Rosario Amarù li ha scelti per meriti (non valgono le raccomandazioni come pensano tanti giovani sfiduciati). L’imprenditore si è rivolto a scuola. “voglio i più bravi studenti delle quinte classi: i migliori li assumerò”, ha detto al dirigente scolastico. Detto, fatto. Sei studenti hanno svolto l’apprendistato professionalizzante direttamente nelle officine della zone industriale. Hanno fatto esperienza, imparato il mestiere. E per due di loro arriva anche il contratto di lavoro.
Ma non finisce qui. Dal prossimo anno scolastico Rosario Amarù si rivolgerà agli studenti di terzo e quarto anno dell’istituto industriale per una fase di tirocinio formativo.

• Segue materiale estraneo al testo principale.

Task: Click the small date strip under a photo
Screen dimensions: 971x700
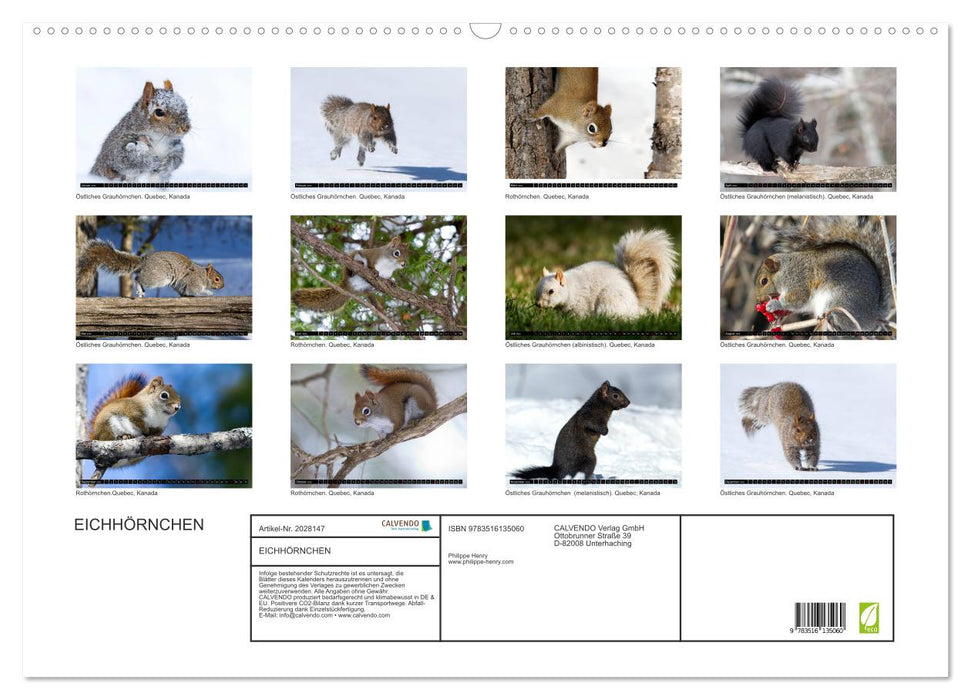Action: 163,187
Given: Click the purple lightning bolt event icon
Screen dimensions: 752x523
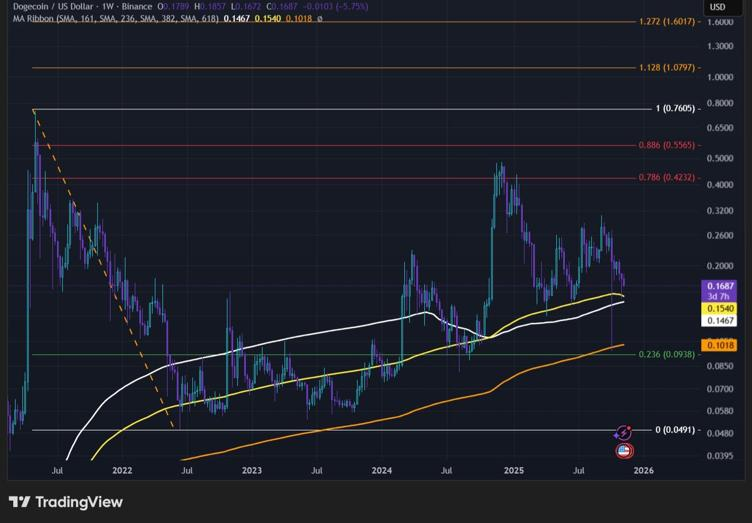Looking at the screenshot, I should pos(623,432).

“La mia mission? Portare questi ragazzi fino alla pensione nella mia azienda. Ci sono tante eccellenze a Gela – dice Rosario Amarù – e noi imprenditori dobbiamo farle emergere ed aiutarle”.
La Amarù, che il prossimo anno festeggerà 50 anni di attività, nel 2017 toccherà un altro traguardo storico con i suoi 201 dipendenti che la faranno diventare media azienda. Nel 2016 erano 161, nel 2015 133. Eppure Gela rappresenta neanche il 10 per cento del volume d’affari. Segno che bisogna guardare, come ha fatto Rosario Amarù, oltre il proprio territorio.